## What you are asked to do:
Among the records below, find each line bearing the word "computer" and copy it.

## Data extract:

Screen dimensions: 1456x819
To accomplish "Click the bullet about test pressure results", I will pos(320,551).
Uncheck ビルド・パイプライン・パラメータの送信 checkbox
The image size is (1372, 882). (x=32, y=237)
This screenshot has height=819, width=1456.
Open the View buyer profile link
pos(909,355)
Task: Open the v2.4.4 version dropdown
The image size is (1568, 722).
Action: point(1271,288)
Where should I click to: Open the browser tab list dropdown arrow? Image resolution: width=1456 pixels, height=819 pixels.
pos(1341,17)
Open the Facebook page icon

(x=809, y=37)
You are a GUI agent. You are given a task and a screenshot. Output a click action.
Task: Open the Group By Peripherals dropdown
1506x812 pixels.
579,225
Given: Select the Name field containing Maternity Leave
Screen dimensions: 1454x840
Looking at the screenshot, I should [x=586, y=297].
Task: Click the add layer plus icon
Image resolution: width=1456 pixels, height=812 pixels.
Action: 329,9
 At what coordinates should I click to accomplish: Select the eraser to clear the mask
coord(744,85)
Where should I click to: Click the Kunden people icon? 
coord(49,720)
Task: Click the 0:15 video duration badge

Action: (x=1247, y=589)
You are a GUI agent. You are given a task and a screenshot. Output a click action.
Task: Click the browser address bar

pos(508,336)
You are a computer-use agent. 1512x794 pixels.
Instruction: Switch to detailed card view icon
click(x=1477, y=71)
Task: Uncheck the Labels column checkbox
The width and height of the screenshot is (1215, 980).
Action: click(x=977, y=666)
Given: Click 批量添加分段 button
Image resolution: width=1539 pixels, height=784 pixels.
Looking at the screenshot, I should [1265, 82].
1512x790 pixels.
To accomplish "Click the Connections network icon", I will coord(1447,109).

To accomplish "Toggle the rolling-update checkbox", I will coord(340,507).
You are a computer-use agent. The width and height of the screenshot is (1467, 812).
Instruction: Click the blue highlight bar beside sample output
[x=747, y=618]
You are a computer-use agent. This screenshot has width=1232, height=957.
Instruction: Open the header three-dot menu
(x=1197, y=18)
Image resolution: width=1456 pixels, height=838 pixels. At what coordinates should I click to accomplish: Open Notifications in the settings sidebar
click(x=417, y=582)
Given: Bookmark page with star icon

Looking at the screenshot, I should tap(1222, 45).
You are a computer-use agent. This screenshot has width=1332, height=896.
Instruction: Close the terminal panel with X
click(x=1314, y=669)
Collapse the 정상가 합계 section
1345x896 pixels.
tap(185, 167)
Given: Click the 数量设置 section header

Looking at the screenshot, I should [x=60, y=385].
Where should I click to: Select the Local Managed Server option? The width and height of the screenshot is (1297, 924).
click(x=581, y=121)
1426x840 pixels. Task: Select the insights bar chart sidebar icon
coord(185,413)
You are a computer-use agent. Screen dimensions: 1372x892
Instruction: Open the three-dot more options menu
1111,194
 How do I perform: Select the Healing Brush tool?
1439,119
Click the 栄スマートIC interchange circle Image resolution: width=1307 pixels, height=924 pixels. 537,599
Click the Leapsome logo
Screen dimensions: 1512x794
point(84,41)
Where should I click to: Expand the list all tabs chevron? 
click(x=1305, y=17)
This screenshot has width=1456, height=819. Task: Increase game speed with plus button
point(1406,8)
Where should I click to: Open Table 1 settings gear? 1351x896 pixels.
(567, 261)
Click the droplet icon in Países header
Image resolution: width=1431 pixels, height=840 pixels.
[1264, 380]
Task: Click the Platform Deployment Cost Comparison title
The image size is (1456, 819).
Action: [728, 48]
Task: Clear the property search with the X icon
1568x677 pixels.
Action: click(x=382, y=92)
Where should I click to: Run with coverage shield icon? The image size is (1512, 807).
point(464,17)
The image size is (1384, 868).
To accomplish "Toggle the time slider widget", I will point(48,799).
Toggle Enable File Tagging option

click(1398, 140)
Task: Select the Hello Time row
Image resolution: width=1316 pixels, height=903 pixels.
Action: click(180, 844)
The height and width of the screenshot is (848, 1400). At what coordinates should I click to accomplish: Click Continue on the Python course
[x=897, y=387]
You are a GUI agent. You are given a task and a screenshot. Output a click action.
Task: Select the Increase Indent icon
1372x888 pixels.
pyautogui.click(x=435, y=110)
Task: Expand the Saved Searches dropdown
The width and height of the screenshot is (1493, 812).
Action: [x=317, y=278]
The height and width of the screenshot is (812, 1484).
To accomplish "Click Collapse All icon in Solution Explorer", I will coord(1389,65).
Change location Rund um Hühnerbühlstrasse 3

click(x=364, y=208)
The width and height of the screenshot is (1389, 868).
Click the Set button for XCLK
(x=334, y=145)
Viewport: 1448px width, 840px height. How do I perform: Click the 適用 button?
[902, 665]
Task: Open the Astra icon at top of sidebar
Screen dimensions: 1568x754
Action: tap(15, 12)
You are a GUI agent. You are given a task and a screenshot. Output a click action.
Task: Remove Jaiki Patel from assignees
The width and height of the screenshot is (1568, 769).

## Exercise answer:
You are a computer-use agent. 1512x794 pixels.
You are a computer-use agent. The width and height of the screenshot is (1467, 812).
You are a computer-use agent. This screenshot has width=1232, height=957.
You are a computer-use agent. This screenshot has width=1332, height=896.
You are a computer-use agent. Screen dimensions: 1372x892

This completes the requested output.